Disability: My Story
I was healthy three years ago. I went from walking to a wheelchair in a matter of months.
It all started with unexplainable pain in my ribcage. At first, I thought it was a flare up from an old horseback riding injury, but the pain slowly got worse…and spread. Within months it was all over my body. I could barely eat, move, or speak above a whisper. The pain was so bad I had trouble drawing in breath. I became underweight and very sick, very quickly.
Through all of this I had been in a long-distance relationship, and then engagement, with my high school sweetheart, Colton. Despite the unexplainable pain, we moved forward with our wedding plans, and we got married March 6, 2021.
Two weeks after our honeymoon, while driving back from a date night in Topeka, KS, my hands became paralyzed from the wrist down. That was the first symptom that my pain could be connected to anything neurological.
Within two weeks, I lost the ability to walk, speak, taste, feel and move my arms and legs, and started having seizures and hallucination on top of absolutely debilitating pain. It only got worse. The ER doctor told us to stop coming back and find a specialist who could take our insurance. He told me that I was probably dying, but he didn’t know why.
One month later, I was diagnosed with Functional Neurological Disorder, or FND.
No one really knows what causes this, however the stigma surrounding it is pervasive and damaging. FND used to be considered a psychiatric-based illness called “Conversion Disorder”. It came from a belief Freud popularized that your body can take mental trauma and convert it into physical symptoms. This has since been disproven, yet many doctors still dismiss FND as psychological. It is hard to get treatment and even harder to find something that works.

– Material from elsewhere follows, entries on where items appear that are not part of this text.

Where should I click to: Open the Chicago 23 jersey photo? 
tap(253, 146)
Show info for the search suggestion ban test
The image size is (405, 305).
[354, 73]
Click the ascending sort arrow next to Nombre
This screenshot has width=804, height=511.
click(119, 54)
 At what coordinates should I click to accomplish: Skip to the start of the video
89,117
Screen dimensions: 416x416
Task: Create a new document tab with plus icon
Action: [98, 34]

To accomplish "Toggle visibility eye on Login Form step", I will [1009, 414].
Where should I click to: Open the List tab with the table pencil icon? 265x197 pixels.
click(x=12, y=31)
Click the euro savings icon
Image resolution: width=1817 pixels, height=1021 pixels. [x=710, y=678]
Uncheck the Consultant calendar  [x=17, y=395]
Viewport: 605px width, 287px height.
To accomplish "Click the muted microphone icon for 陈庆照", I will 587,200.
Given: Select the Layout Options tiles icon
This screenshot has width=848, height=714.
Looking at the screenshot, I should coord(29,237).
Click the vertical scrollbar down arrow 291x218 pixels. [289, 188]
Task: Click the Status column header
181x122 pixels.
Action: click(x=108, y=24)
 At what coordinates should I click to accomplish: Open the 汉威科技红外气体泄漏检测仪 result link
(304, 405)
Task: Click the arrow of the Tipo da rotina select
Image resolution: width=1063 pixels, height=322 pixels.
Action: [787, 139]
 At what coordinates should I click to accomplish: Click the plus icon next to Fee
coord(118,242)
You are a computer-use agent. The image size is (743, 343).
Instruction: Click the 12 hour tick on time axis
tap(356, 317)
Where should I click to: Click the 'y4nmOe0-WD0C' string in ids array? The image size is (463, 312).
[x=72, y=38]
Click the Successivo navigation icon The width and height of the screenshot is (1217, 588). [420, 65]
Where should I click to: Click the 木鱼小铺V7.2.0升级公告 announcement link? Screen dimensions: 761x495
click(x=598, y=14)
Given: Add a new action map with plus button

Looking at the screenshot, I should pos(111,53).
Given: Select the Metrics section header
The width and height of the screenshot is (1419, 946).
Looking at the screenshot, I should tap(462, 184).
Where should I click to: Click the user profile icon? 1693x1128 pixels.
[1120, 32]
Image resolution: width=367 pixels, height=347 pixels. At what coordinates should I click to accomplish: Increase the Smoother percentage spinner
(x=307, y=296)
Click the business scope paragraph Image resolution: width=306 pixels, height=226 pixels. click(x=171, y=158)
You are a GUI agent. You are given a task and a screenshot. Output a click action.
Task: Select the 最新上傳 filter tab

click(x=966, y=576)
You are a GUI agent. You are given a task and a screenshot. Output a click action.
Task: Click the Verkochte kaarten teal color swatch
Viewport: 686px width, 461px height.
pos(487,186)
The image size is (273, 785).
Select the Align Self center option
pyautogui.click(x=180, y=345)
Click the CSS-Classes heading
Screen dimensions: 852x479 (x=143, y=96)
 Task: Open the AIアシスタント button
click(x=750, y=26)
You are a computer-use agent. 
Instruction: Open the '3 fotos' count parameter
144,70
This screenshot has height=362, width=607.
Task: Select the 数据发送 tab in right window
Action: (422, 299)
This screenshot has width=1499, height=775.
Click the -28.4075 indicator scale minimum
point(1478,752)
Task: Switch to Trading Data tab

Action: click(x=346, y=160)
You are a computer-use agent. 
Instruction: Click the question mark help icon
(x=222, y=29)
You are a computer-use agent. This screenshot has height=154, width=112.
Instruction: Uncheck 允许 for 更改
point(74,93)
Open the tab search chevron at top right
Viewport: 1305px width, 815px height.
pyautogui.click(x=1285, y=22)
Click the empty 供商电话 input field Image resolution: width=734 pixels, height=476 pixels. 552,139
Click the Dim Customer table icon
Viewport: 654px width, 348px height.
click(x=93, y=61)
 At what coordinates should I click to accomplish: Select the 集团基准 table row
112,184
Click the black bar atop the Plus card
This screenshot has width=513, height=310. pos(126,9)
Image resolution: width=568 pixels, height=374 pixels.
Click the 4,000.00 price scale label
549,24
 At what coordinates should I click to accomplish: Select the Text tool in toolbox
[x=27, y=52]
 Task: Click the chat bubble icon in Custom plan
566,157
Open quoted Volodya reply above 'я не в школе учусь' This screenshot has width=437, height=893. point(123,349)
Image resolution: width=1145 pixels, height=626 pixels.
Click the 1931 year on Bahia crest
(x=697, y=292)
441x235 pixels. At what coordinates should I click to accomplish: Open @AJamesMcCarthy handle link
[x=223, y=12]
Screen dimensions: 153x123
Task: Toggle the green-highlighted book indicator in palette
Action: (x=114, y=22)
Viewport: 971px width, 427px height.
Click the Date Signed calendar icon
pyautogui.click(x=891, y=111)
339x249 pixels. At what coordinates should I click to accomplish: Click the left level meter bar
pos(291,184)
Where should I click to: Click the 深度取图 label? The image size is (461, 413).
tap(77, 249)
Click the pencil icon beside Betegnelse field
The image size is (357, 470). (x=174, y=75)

So far, nothing has worked for me.
I went from using a cane to a wheelchair in a matter of months, learned to navigate my disability alone while my husband was deployed overseas two months after my diagnosis. I went back to college and just graduated May, 2024. I have a sweet daughter, Hadassah. My husband, Colton, is back home and we live in the beautiful Idaho panhandle.
If you had told me three years ago that this is what my life would look like today, I wouldn’t have believed you. I never thought I would be happy again, much less be confident and enjoy using my mobility aids, be able to finish school, and have a daughter! God is so good and has been faithful through every devastating valley and unexpected mountain peak of the last three years.
I started my Instagram page, @the.annegirl, as a way to process what was happening to me and encourage others who found themselves struggling with disability or chronic pain. I never expected it to reach the audience and community that it has – the friends I have found there have blessed me just as much as I hope I bless them!
The return of this blog is an outworking of that blessing. I want others to know that it IS possible to find confidence, hope, and courage after disability. That God is still good. That it is possible to be happy again. That it is possible to love your life (and even your mobility aids). I hope, on this page, you find some encouragement and support. I’m so glad you’re here. Thank you for being here.